### [Task]
Within the listing below, give again exactly the lines between the one containing "Click the dashed divider above JavaScript" and the one containing "You are a computer-use agent. Viewport: 924px", inclusive, pictures left aside.
Provided material section start
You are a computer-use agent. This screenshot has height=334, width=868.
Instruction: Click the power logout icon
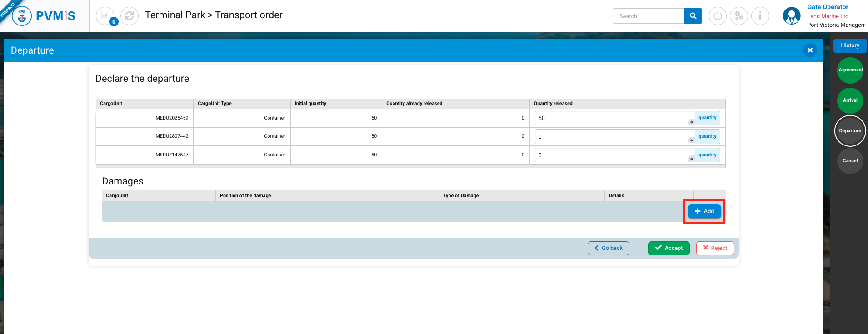point(718,16)
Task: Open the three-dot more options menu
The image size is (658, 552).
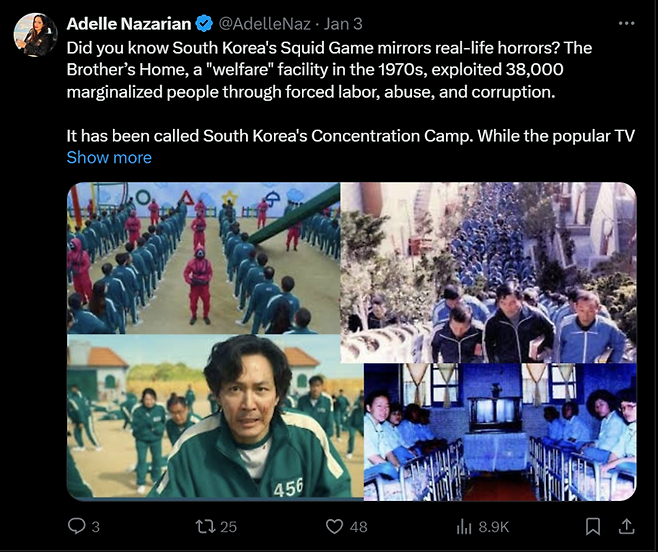Action: pyautogui.click(x=627, y=24)
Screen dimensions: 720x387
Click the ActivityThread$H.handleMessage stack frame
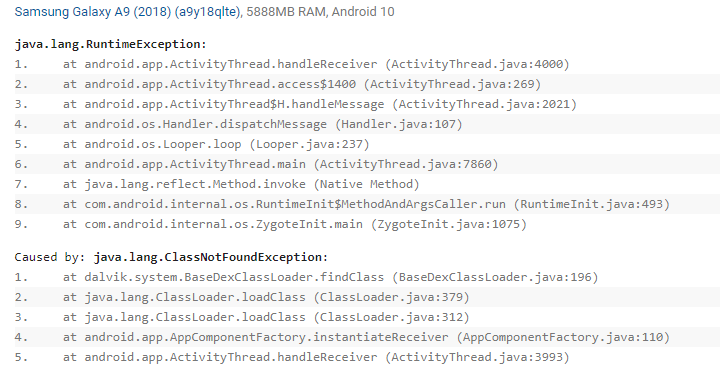click(367, 104)
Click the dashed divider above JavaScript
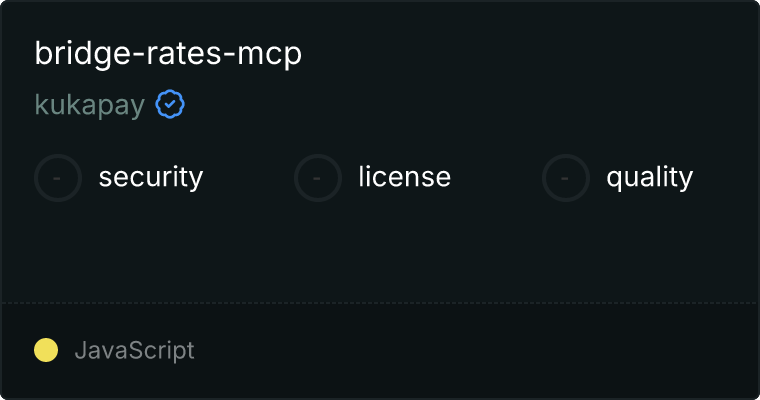Screen dimensions: 760x400 (380, 303)
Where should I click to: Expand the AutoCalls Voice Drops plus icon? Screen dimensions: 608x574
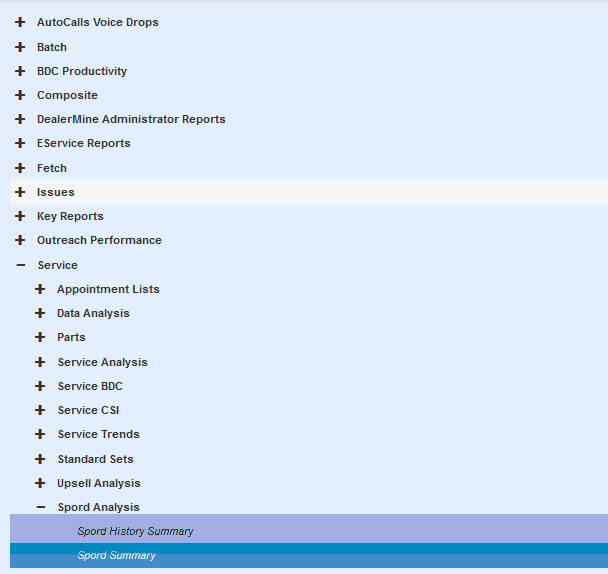[20, 22]
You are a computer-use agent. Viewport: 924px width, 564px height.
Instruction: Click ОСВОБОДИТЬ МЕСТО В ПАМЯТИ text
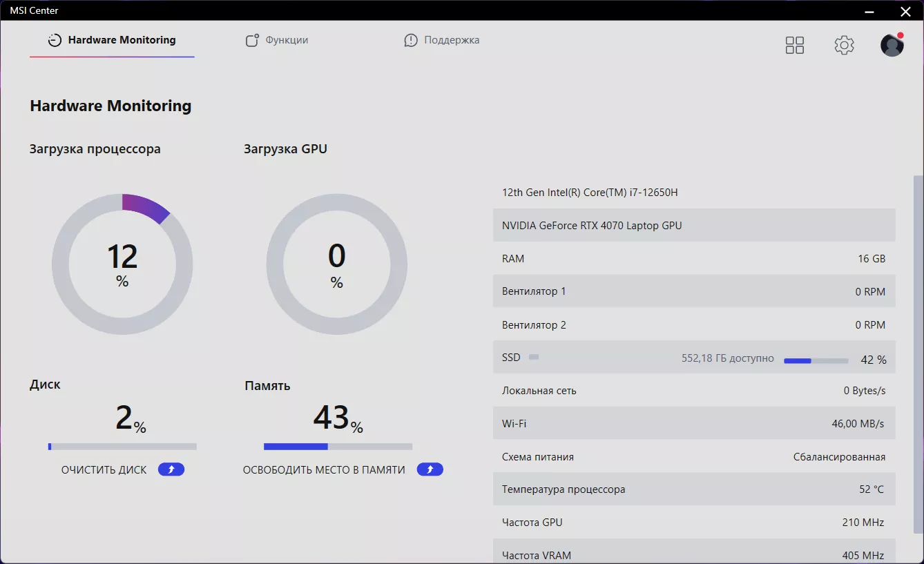(324, 469)
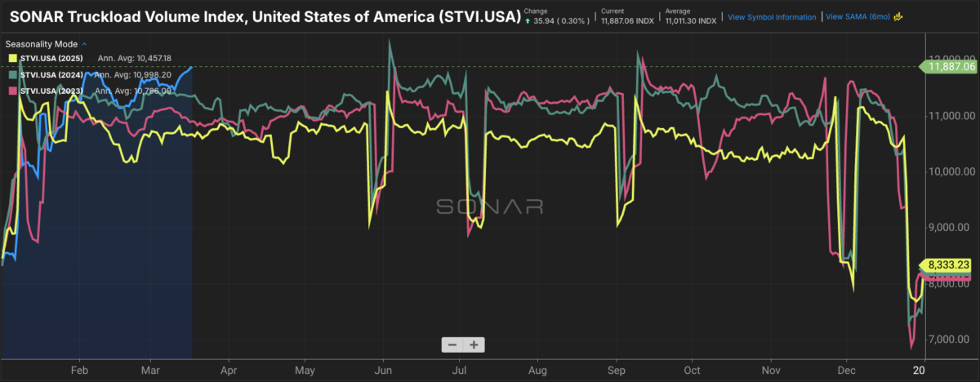Select the STVI.USA (2025) legend label

click(x=51, y=58)
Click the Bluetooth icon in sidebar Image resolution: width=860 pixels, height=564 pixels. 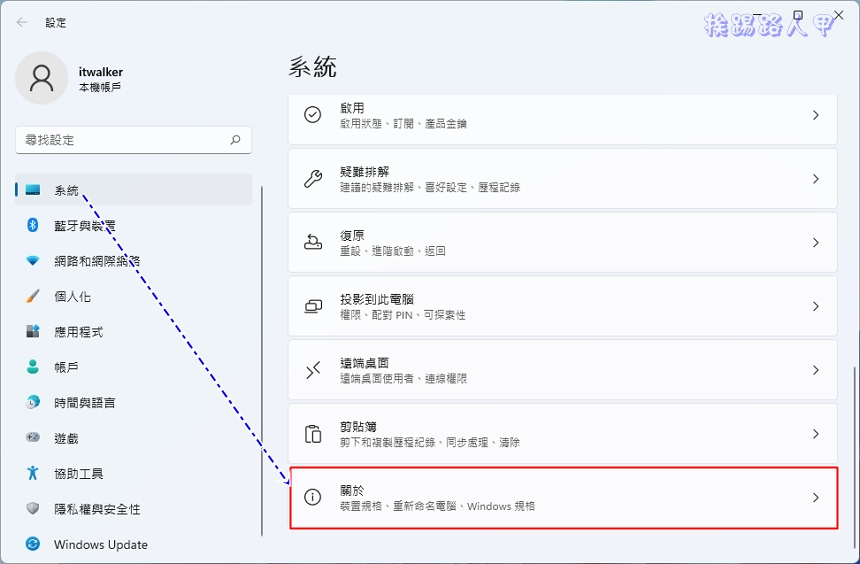click(33, 225)
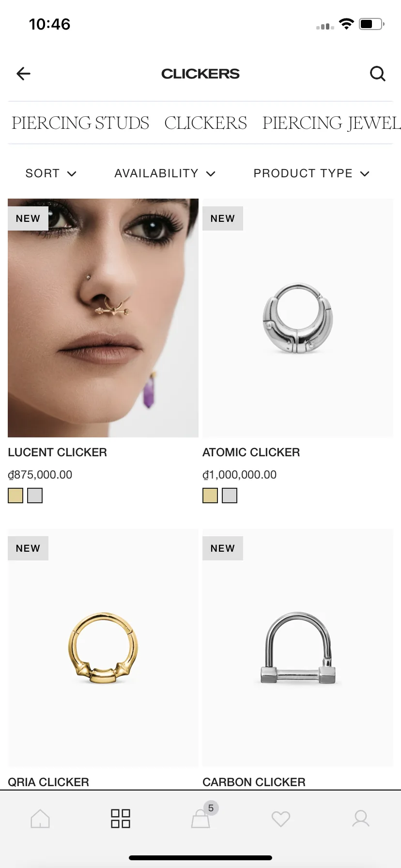
Task: Open the categories grid icon
Action: pos(121,819)
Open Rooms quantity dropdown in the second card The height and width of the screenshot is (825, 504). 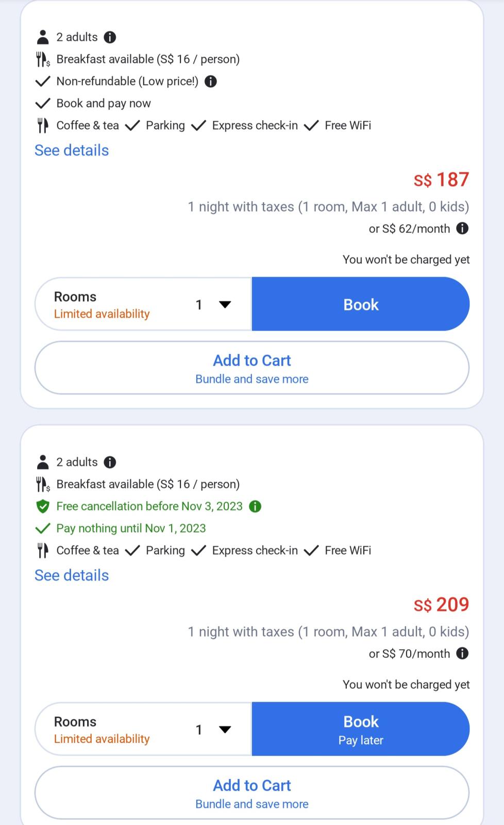143,730
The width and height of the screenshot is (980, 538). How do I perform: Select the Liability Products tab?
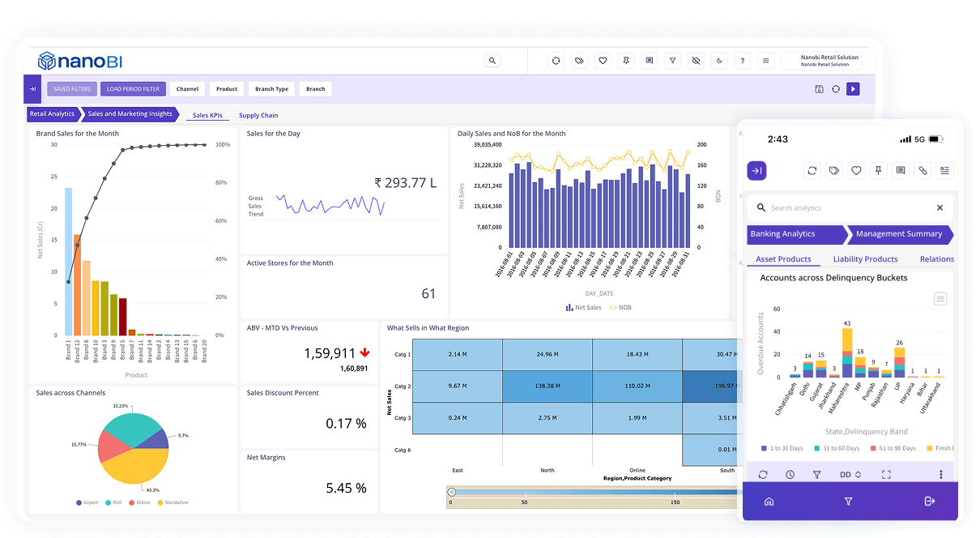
Provided material section end
### [Result of the task]
Click the dashed divider above JavaScript
Screen dimensions: 760x400 (380, 303)
Where should I click to: Expand the AutoCalls Voice Drops plus icon? Screen dimensions: 608x574
[20, 22]
You are a computer-use agent. Viewport: 924px width, 564px height.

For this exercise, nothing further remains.